What this disciplining, this undermining, looks like for many other women – especially poor women of colour, single mothers, disabled mothers, women with mental illness, and mothers in non-nuclear family formations or in queer families – is structural and legal violence that withholds support, that pressures women to marry, that humiliates and punishes “incompetent” mothers, that takes children away. Women of colour in the U.S. have particularly had to fear the family welfare state with its appalling history of intervention to “save” children from their own mothers, a long-standing form of cultural and actual genocide. Acknowledging the very real issues of domestic violence and abuse, we can still critique the state for the ways it readily reads mothers of colour as bad mothers and approaches compromised mothering as an individual pathology to be remedied by punishment, the extraction of children, and placing those children in the often abusive system of state care.

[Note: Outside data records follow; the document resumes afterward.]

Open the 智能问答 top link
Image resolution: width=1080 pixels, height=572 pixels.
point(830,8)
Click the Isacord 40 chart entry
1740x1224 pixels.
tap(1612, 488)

Compromised mothering is rarely recognized as a condition of “living under siege” within violent structures that consistently work to undermine that very mothering. In the private sphere, women of colour, especially immigrant women (sometimes “imported” directly from other countries), take on the labour of displaced mothering as low- or no-wage nannies to care for wealthier women’s children, in order to make enough money to support their own children whom they now cannot mother. This is the systematic undermining of motherhood, often in the name of children or “the family” or even women themselves.
Who deserves to be a mother and to have support in their mothering – and who gets to dictate these criteria? What happens to mothers who cannot perform good motherhood? What happens to how they feel about themselves, their mental well-being, their relationships with their children, their relationships with any co-parents? What happens to their support systems? In turn, what happens to the viability and safety of their families?

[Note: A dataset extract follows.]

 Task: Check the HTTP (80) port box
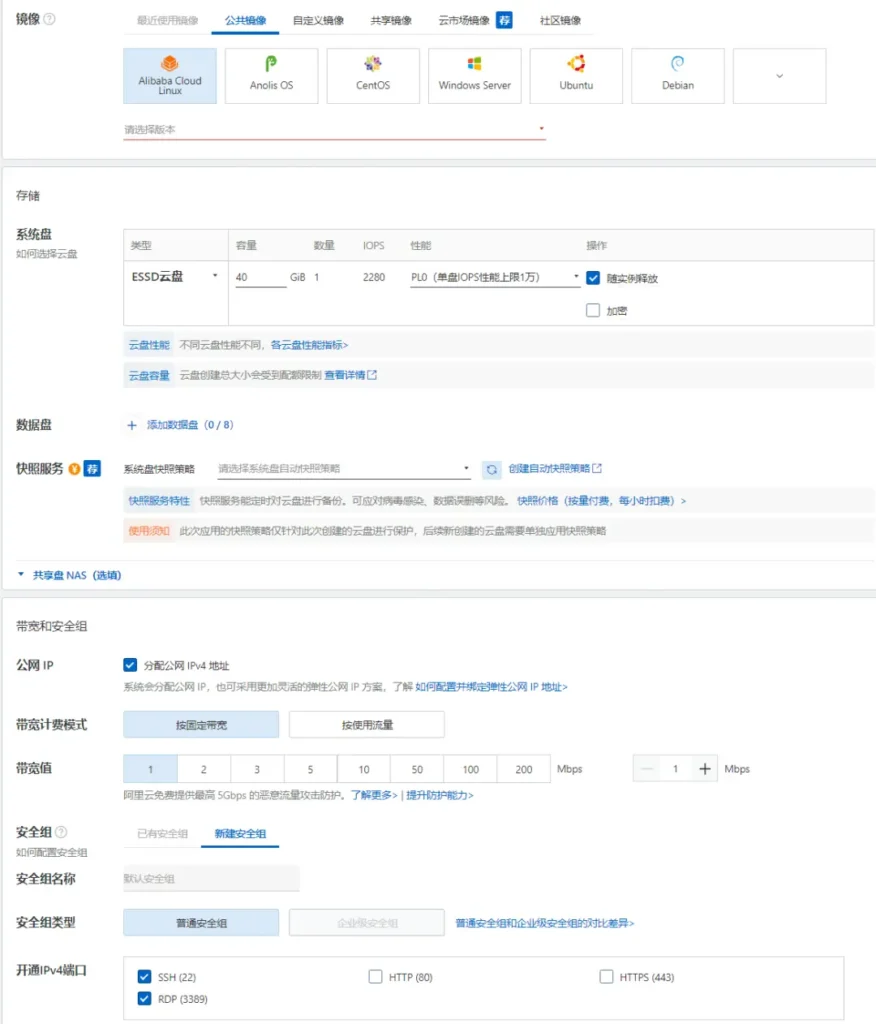pyautogui.click(x=375, y=976)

If we really love children as we say, if we really think mothering future generations is one of the most important contributions to society, one of its critical social labours, then what would a societal support system look like that truly embraces mothers, mothering, and child-raising? It would acknowledge the real, back-breaking, heart-breaking, soul-crushing work that is parenting and not erase those things when we celebrate the ways parenting is life-giving, breathtaking, meaningful, and transformative. It would expand parenting into a social concern, a social good, because one woman cannot and should not do it all. In this way, child-raising becomes a community responsibility – and mothers, parents, become the leaders of community child-raising. It would create structures that enable mothering in all its forms, and, most of all, enable mothers to be full people. Being a full person is foundational to being a good mother; we need to see and nurture the full personhoods of mothers. We need to love mothers as much as we love children.
This is what it really means to support mothers and children, to be pro-life in an expansive form. A step further: this is the beginnings of what it means to support queer family structures, to think about family and child-raising and parenting – indeed, community-building – outside the privatized nuclear family, to create community that, in radically supporting women and children, defines its members’ commitments and ties to each other in new ways.
I love my daughter. So fiercely it borders on pain. It is a fire that consumes me, that I want to consume the world with, that generates possibility and life, revelation and revolution.
I love myself just as fiercely. Now I need the world to love both of us that way.